Provided records
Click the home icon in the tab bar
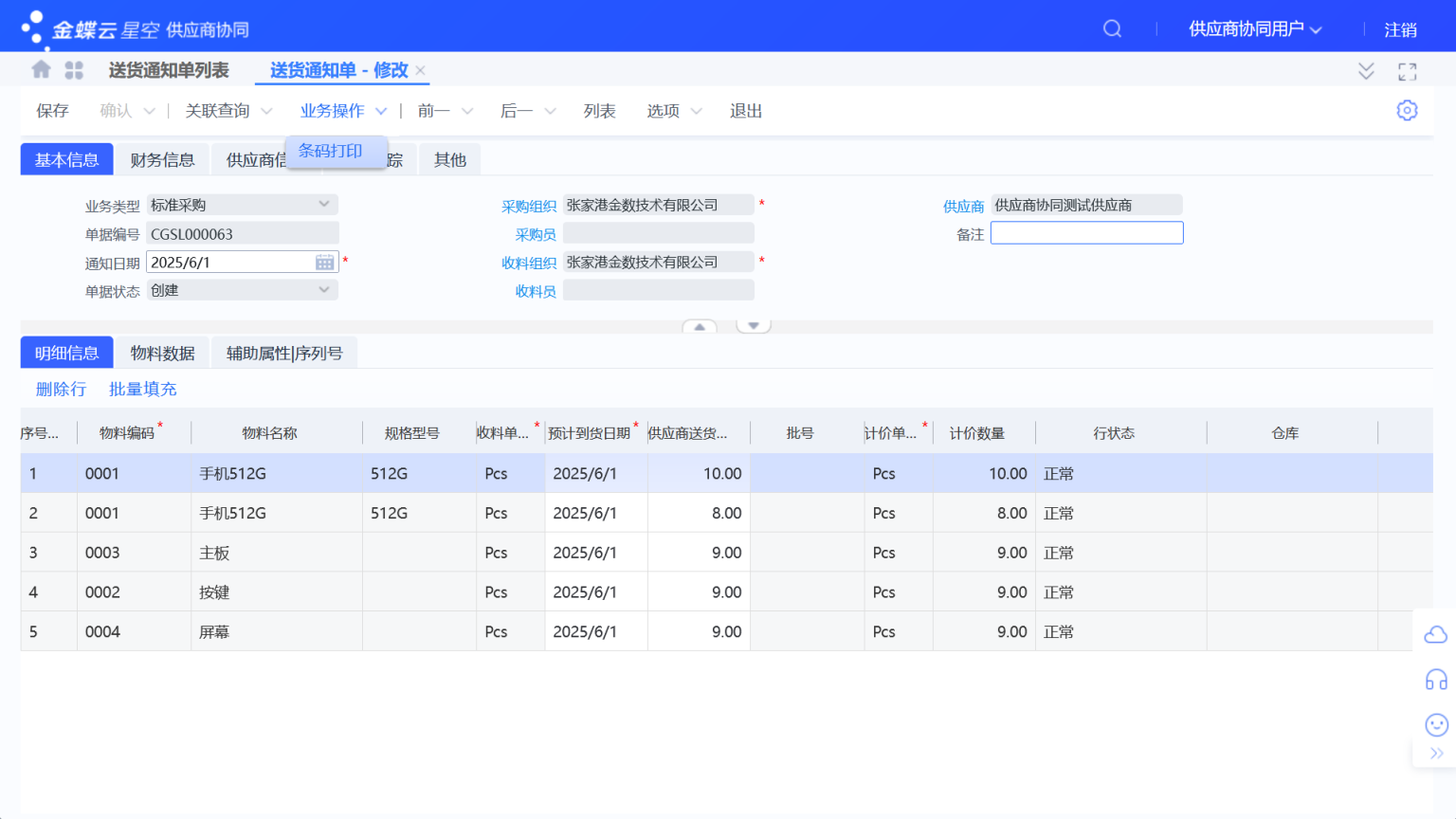The height and width of the screenshot is (819, 1456). click(x=40, y=70)

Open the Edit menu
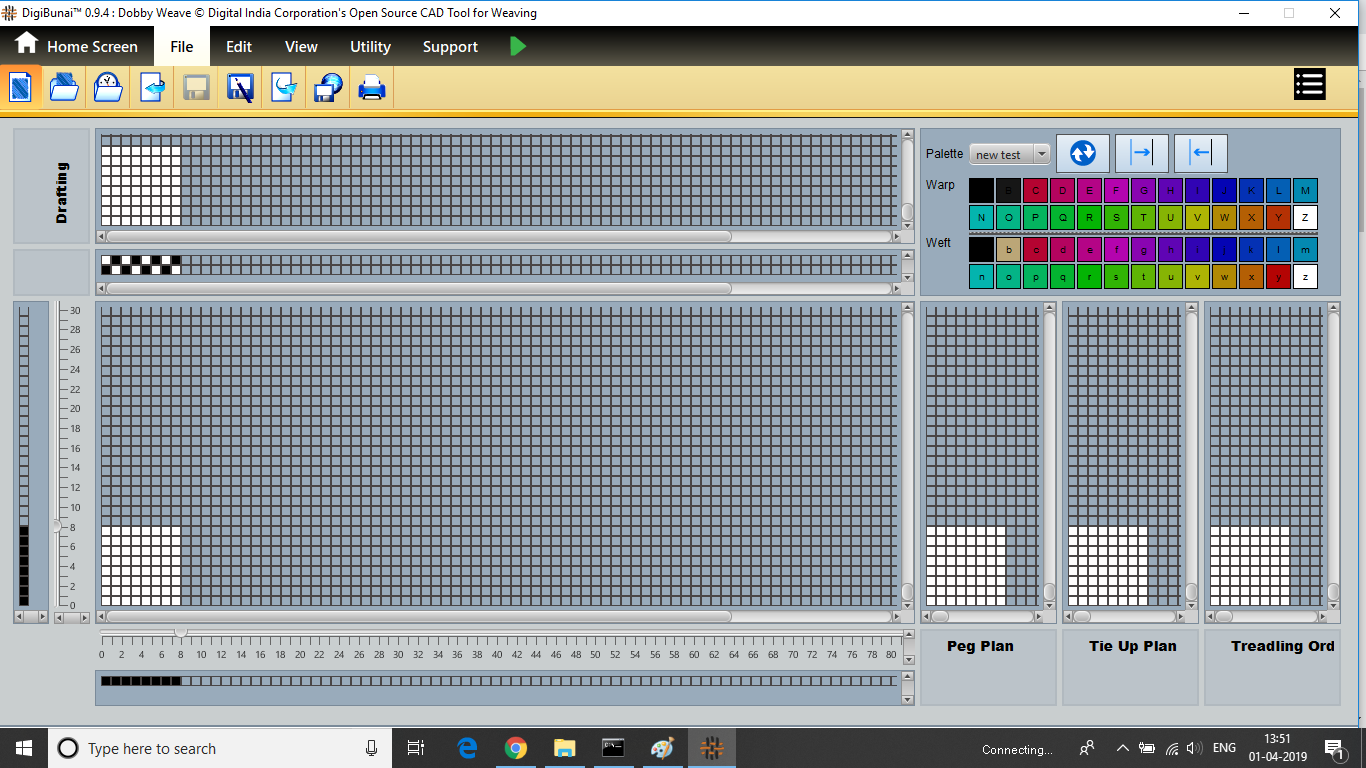click(238, 47)
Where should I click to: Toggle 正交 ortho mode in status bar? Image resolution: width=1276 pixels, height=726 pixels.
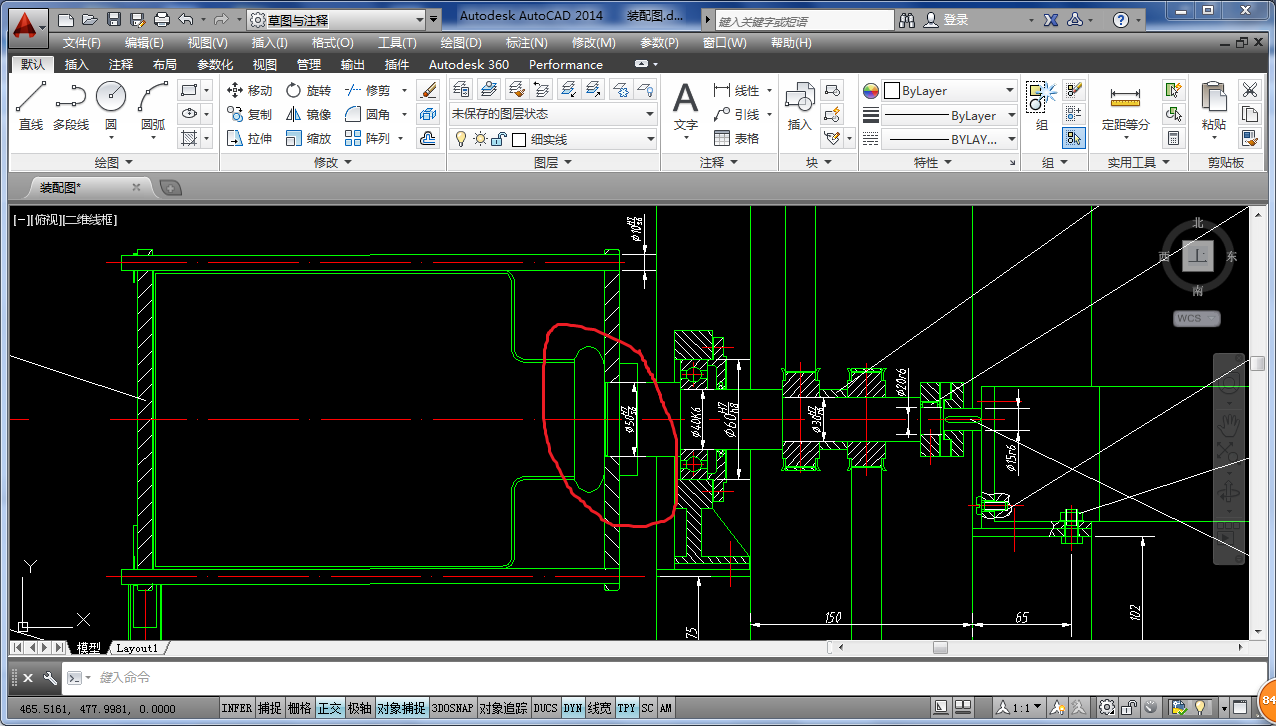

Exercise
Retype every entry word for word, but do not carry over the pictures.

Answer box
Click the home icon in the tab bar
The height and width of the screenshot is (819, 1456). click(x=40, y=70)

Open the Edit menu
click(238, 47)
Where should I click to: Toggle 正交 ortho mode in status bar? Image resolution: width=1276 pixels, height=726 pixels.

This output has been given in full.